The assault exploited a new vector aimed at the infrastructure layer instead of any protocol code.
LayerZero has tentatively linked the attackers to North Korea’s Lazarus Group and its TraderTraitor subunit, who compromised two of the remote procedure call (RPC) nodes that LayerZero’s verifier depends on to validate cross-chain transactions.
RPC nodes serve as the servers enabling software to read and write data on a blockchain, and LayerZero’s verifier utilized a combination of internal and external nodes for redundancy.
The assailants replaced the binary software on two of these nodes with malicious versions crafted to inform LayerZero’s verifier of a fraudulent transaction, while simultaneously providing accurate data to all other systems querying those same nodes.

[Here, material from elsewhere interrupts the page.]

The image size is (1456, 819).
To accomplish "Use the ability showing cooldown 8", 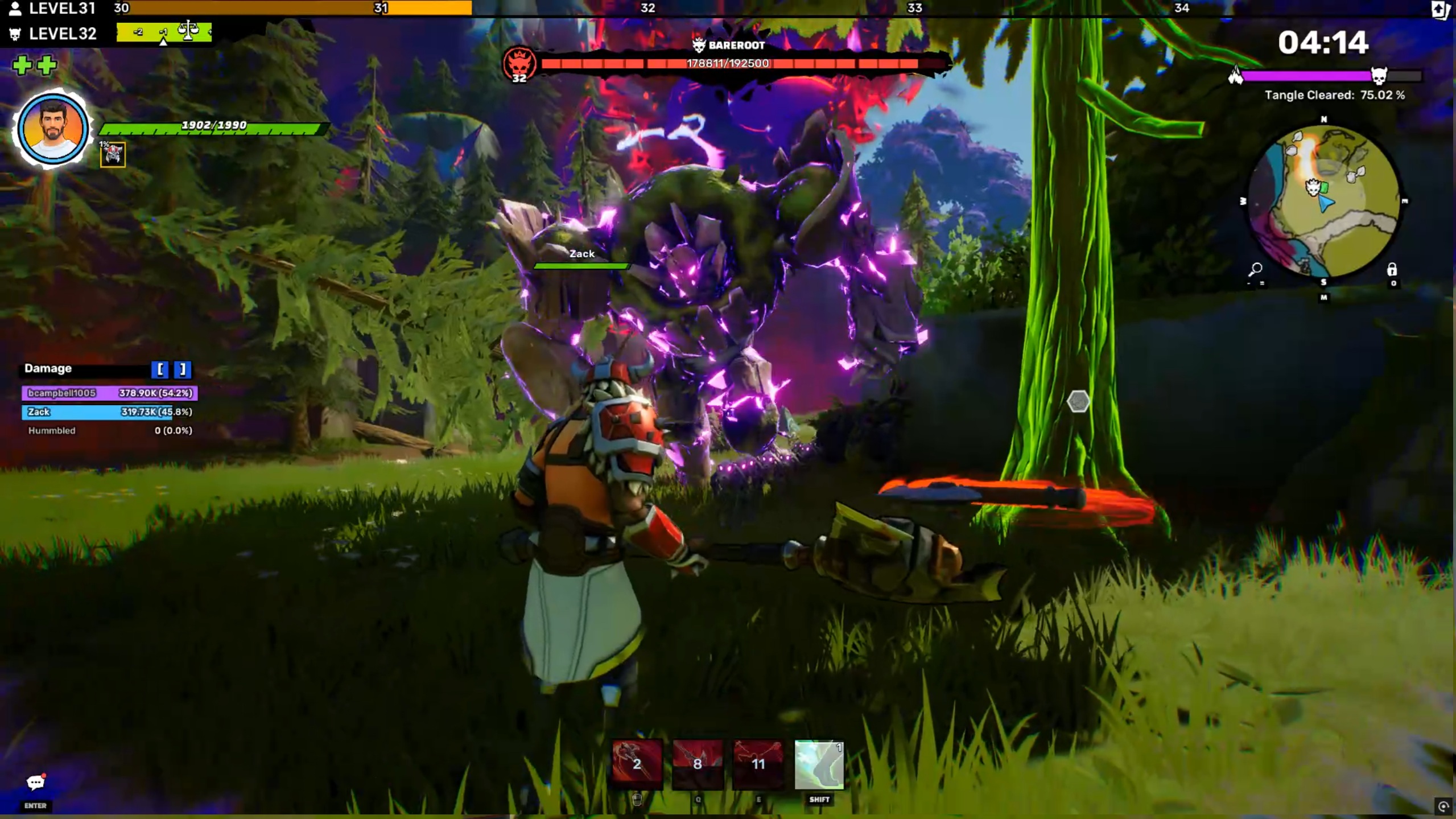I will point(698,763).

This selective deception was designed to remain undetected by LayerZero’s own monitoring infrastructure, which queries the same RPCs from various IP addresses.

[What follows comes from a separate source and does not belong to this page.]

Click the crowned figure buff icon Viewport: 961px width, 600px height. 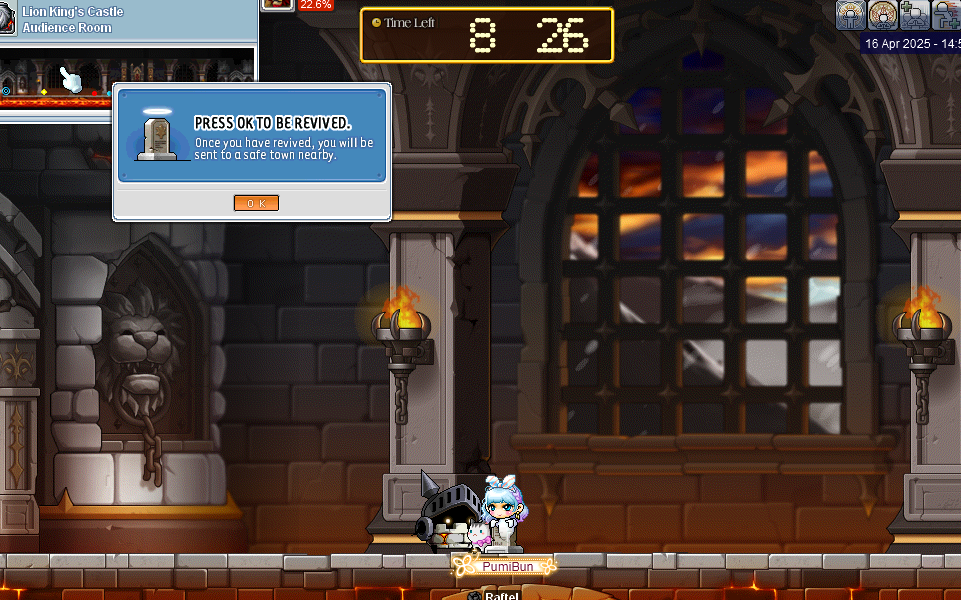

Compromising two nodes was insufficient on its own. LayerZero’s verifier also queried unharmed external RPC nodes, prompting the attackers to launch a distributed denial-of-service attack on those to force a failover to the compromised ones.
Traffic logs released by LayerZero indicate the DDoS occurred between 10:20 a.m. and 11:40 a.m. Pacific Time on Saturday. Once the failover activated, the compromised nodes informed the verifier that a valid cross-chain message had arrived, leading Kelp’s bridge to release 116,500 rsETH to the attackers. The malicious node software then self-destructed, erasing binaries and local logs.

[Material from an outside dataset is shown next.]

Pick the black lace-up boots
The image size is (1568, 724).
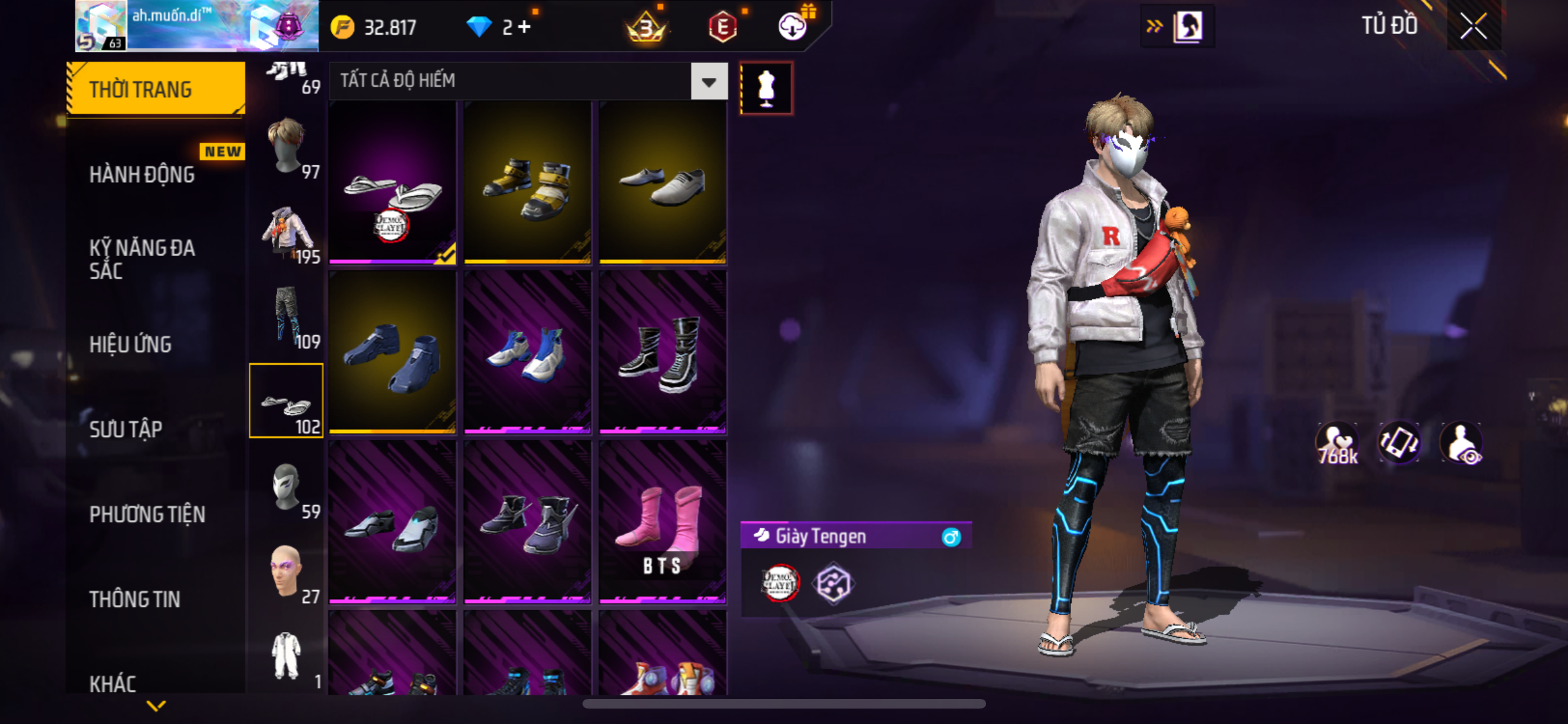tap(662, 352)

The attack succeeded solely because Kelp operated a 1-of-1 verifier configuration, meaning LayerZero Labs was the only entity verifying messages to and from the rsETH bridge.
LayerZero’s public integration checklist and direct communications with Kelp had advised a multi-verifier setup with redundancy, where consensus across several independent verifiers would be necessary to confirm a message. Under that configuration, poisoning one verifier’s data feed would not have been enough to forge a valid message.
«KelpDAO chose to utilize a 1/1 DVN configuration,» LayerZero wrote, using the protocol’s term for decentralized verifier networks. «A properly hardened configuration would have required consensus across multiple independent DVNs, rendering this attack ineffective even in the event of any single DVN being compromised.»
LayerZero confirmed that zero contagion occurred to any other application on the protocol. Every OFT-standard token and application running multi-verifier setups remained unaffected.
The LayerZero Labs verifier is back online, and the company stated it will no longer sign messages for any application running a 1-of-1 configuration, mandating a protocol-wide migration away from single-verifier setups.
The architectural distinction is crucial for how DeFi prices LayerZero risk moving forward.
A protocol-level bug would have implied every OFT token on every chain was potentially at risk. However, a configuration failure by a single integrator, combined with a targeted infrastructure attack, implies the protocol functioned as designed and that Kelp’s security choices, not LayerZero’s code, created the vulnerability.
Kelp has not yet publicly responded to LayerZero’s framing or addressed why it operated a 1-of-1 verifier setup despite explicit recommendations against it.
Lazarus Group has been linked to the Drift Protocol exploit on April 1 and now Kelp on April 18, meaning the same North Korean unit has drained more than $575 million from DeFi in 18 days through two structurally different attack vectors: social engineering governance signers at Drift and poisoning infrastructure RPCs at Kelp.
The group is adapting its playbook faster than DeFi protocols are hardening their defenses.